== Travail à faire ==
- a) Les affirmations suivantes concordent-elles avec le texte sur les « Petits crimes de Noël » ? Répondez par oui ou par non, en citant mot pour mot les termes du texte qui tranchent. (i) Runcorn a succédé à Monk comme commissaire. (ii) La jeune femme assassinée est la sœur du médecin de l'île. (iii) Runcorn découvre le corps un soir de tempête.
- b) D'après le texte sur les « Petits crimes de Noël », sur quelle île Runcorn s'isole-t-il ?

Noël promet. Dans une série intitulée « Petits crimes de Noël », Anne Perry explore ses héros secondaires confrontés à des enquêtes criminelles à l’époque victorienne. Le contraste entre le symbole de l’Enfant divin qui vient au monde pour le délivrer du mal – et la société coincée, corsetée, immobile, fin du siècle impérial et positiviste, fait des étincelles sous la plume acérée de l’auteur.

Runcorn est devenu commissaire à la place de Monk. Il s’isole dans l’île d’Anglesey pour se laver des turpitudes criminelles londoniennes, mais ne voilà-t-il pas que le destin le rattrape ? Ou bien est-ce Dieu qui lui fait un clin d’œil ? Une belle jeune femme libre, sœur du pasteur et qui a repoussé tous ses prétendants, est découverte assassinée d’un coup de couteau de cuisine dans le bas du thorax. Runcorn la trouve raide, par un matin gelé, au bord du cimetière.

Il va mener l’enquête, timidement d’abord parce que ce n’est ni son pays ni son territoire, mais poussé par l’incapacité manifeste des autorités du lieu qui n’ont jamais vu ça.

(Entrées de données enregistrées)
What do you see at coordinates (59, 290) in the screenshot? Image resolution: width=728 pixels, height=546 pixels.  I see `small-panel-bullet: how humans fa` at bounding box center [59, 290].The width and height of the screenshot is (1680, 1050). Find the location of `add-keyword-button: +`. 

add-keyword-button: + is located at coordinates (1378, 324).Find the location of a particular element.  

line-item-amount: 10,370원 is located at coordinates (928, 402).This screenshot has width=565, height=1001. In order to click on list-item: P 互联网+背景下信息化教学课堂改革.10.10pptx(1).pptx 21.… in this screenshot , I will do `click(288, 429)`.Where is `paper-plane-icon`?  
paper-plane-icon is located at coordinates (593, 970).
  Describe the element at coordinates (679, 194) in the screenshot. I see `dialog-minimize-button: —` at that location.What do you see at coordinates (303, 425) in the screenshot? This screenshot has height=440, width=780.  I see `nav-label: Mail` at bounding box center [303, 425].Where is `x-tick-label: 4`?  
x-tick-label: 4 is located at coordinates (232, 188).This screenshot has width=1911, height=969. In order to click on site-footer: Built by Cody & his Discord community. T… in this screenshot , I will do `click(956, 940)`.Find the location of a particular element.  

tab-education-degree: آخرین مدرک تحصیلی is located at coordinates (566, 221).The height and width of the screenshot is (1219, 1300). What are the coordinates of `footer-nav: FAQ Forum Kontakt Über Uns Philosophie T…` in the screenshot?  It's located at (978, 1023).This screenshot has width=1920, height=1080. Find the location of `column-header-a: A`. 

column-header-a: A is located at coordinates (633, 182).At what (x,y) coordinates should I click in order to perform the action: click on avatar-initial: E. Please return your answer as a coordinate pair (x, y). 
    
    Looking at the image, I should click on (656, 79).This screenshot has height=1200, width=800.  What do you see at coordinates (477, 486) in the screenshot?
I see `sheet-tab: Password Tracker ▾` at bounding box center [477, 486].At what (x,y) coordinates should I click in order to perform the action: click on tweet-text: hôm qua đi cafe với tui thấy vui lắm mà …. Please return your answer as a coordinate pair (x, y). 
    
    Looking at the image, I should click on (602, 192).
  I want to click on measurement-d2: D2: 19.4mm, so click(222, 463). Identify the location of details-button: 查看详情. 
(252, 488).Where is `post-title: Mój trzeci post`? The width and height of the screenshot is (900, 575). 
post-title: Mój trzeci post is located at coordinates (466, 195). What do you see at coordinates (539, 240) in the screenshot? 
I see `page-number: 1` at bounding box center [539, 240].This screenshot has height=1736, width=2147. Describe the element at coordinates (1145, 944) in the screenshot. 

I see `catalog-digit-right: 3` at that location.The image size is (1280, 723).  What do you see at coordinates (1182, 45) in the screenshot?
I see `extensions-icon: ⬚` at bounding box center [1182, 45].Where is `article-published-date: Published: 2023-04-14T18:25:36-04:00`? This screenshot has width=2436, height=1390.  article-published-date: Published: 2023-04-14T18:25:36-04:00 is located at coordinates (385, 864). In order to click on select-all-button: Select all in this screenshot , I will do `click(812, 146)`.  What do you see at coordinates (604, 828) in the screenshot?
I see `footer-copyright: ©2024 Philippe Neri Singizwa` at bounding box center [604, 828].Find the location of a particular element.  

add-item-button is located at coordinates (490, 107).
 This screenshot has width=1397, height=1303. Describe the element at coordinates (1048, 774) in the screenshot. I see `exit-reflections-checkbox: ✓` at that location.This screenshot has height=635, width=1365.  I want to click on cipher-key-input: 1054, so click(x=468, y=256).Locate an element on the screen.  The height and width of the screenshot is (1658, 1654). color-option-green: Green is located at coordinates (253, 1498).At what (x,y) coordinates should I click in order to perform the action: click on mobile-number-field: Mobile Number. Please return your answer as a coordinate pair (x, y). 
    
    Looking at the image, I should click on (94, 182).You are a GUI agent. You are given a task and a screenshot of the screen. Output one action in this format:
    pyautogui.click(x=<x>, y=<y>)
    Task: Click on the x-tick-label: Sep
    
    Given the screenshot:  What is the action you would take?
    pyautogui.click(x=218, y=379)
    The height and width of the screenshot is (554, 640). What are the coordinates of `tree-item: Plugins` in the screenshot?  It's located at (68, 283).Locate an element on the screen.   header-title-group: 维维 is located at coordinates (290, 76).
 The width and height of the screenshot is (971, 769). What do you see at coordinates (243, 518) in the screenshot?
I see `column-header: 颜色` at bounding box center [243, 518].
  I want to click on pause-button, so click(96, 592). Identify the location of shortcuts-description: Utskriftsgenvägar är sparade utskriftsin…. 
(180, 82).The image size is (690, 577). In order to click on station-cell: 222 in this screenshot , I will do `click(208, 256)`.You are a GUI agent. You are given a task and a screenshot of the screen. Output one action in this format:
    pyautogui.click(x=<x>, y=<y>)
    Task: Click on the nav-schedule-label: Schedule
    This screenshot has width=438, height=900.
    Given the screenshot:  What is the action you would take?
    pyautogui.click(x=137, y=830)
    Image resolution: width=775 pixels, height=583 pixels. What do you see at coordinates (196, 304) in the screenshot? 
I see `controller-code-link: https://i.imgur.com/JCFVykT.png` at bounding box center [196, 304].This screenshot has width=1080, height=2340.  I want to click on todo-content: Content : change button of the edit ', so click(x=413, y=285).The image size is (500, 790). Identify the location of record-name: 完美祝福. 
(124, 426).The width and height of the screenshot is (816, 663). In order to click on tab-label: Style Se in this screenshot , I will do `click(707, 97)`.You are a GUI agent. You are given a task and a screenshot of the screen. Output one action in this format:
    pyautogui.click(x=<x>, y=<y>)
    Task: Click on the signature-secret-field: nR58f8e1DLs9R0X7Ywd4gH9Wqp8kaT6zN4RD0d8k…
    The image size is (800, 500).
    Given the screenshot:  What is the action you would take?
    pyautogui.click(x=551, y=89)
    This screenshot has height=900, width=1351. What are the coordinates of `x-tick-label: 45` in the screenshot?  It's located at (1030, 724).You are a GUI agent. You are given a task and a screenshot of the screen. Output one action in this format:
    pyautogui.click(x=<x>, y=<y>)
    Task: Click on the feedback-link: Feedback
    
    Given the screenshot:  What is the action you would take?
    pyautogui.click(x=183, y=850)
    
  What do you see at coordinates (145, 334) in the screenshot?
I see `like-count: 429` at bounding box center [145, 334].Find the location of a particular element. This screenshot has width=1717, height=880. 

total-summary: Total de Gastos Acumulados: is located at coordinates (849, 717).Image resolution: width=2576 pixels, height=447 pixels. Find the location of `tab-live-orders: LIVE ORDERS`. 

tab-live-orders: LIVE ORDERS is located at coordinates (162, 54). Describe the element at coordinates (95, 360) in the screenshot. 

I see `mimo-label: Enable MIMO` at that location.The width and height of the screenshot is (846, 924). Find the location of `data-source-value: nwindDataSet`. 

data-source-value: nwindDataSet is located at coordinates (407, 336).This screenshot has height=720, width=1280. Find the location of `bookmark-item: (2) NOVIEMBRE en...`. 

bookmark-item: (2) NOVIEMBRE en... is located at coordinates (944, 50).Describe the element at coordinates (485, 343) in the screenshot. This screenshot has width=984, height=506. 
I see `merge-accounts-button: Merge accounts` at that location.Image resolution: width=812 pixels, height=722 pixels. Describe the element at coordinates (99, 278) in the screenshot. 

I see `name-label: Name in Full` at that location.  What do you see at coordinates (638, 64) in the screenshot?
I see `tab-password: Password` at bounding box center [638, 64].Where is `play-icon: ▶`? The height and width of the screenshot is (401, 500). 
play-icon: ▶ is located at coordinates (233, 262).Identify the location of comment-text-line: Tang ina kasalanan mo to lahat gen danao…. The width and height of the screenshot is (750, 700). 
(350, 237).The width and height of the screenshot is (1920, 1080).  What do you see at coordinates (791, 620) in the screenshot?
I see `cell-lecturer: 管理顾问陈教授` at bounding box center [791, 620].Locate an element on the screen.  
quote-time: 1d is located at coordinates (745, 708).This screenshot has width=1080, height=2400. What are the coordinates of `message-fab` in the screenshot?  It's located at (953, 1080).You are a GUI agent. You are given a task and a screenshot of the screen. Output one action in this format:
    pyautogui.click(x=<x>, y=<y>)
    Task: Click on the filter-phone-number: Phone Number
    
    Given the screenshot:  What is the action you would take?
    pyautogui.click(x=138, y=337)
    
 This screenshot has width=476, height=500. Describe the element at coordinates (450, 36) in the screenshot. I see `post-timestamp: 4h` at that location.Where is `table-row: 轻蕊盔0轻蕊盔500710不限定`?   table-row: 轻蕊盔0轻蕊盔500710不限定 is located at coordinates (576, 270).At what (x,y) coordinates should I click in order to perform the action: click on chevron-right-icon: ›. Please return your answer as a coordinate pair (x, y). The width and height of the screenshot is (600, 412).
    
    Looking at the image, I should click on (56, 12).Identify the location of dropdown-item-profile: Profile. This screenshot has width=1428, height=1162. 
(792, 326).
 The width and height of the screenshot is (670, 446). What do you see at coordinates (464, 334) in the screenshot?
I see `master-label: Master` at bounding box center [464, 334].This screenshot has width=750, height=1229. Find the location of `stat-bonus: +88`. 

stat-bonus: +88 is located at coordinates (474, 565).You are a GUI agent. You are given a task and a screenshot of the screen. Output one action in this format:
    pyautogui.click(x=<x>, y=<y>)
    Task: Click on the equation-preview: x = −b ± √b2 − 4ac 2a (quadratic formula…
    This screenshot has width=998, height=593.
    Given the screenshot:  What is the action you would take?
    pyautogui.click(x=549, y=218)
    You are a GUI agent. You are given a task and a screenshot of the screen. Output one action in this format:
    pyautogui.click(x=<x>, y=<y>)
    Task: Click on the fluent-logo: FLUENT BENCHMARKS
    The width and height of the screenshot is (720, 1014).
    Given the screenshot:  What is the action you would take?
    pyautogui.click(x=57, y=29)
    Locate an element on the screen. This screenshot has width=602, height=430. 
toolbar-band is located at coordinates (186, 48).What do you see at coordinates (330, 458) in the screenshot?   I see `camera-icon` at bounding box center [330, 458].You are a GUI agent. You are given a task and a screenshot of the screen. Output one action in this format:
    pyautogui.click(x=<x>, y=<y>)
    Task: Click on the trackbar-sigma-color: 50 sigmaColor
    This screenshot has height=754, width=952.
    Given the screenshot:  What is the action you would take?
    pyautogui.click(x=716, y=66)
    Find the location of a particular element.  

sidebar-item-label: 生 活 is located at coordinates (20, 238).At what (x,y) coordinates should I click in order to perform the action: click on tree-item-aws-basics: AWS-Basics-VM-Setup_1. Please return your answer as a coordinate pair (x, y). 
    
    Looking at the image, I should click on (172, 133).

== Corrigé de l'exercice ==
- a)
(i) Oui : « Runcorn est devenu commissaire à la place de Monk ».
(ii) Non : « sœur du pasteur ».
(iii) Non : « par un matin gelé ».

- b) Sur l'île d'Anglesey.